• Data records:

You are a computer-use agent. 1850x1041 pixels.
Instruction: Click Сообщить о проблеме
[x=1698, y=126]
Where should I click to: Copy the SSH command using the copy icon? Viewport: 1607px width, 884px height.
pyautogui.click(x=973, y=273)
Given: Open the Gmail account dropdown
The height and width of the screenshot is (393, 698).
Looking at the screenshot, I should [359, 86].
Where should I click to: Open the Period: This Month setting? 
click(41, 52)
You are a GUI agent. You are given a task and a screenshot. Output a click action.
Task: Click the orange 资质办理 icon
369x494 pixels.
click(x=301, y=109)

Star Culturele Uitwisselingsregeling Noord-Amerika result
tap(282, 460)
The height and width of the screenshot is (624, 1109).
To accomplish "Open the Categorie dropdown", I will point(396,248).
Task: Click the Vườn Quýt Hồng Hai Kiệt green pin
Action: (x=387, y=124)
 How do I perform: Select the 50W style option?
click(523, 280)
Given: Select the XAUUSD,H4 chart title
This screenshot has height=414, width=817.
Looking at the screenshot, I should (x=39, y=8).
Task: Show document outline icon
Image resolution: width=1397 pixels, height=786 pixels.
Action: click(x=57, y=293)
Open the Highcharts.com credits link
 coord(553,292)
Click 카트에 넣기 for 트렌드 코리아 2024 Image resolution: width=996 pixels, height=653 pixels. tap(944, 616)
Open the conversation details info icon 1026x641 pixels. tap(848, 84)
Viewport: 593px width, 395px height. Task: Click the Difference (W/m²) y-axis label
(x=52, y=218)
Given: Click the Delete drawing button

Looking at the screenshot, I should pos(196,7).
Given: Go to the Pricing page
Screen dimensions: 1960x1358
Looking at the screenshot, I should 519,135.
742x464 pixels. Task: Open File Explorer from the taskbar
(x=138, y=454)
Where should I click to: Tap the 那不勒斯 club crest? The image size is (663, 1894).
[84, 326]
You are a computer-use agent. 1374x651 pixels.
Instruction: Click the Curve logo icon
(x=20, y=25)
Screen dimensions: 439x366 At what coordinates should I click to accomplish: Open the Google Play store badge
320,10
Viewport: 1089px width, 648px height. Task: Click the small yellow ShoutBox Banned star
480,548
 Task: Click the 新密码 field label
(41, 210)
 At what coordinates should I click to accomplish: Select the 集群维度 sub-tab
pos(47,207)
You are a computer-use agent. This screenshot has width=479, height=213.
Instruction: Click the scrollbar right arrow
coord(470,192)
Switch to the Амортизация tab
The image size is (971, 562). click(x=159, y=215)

• Do this: Express the data from the line with "You are a GUI" up to and including the line with "Action: (x=387, y=124)" as a Markdown table with the columns Row and Data line, one row per line, leaving out blank lines.

• Answer to this task:
| Row | Data line |
|---|---|
| 1 | You are a GUI agent. You are given a task and a screenshot. Output a click action. |
| 2 | Task: Click the orange 资质办理 icon |
| 3 | 369x494 pixels. |
| 4 | click(x=301, y=109) |
| 5 | Star Culturele Uitwisselingsregeling Noord-Amerika result |
| 6 | tap(282, 460) |
| 7 | The height and width of the screenshot is (624, 1109). |
| 8 | To accomplish "Open the Categorie dropdown", I will point(396,248). |
| 9 | Task: Click the Vườn Quýt Hồng Hai Kiệt green pin |
| 10 | Action: (x=387, y=124) |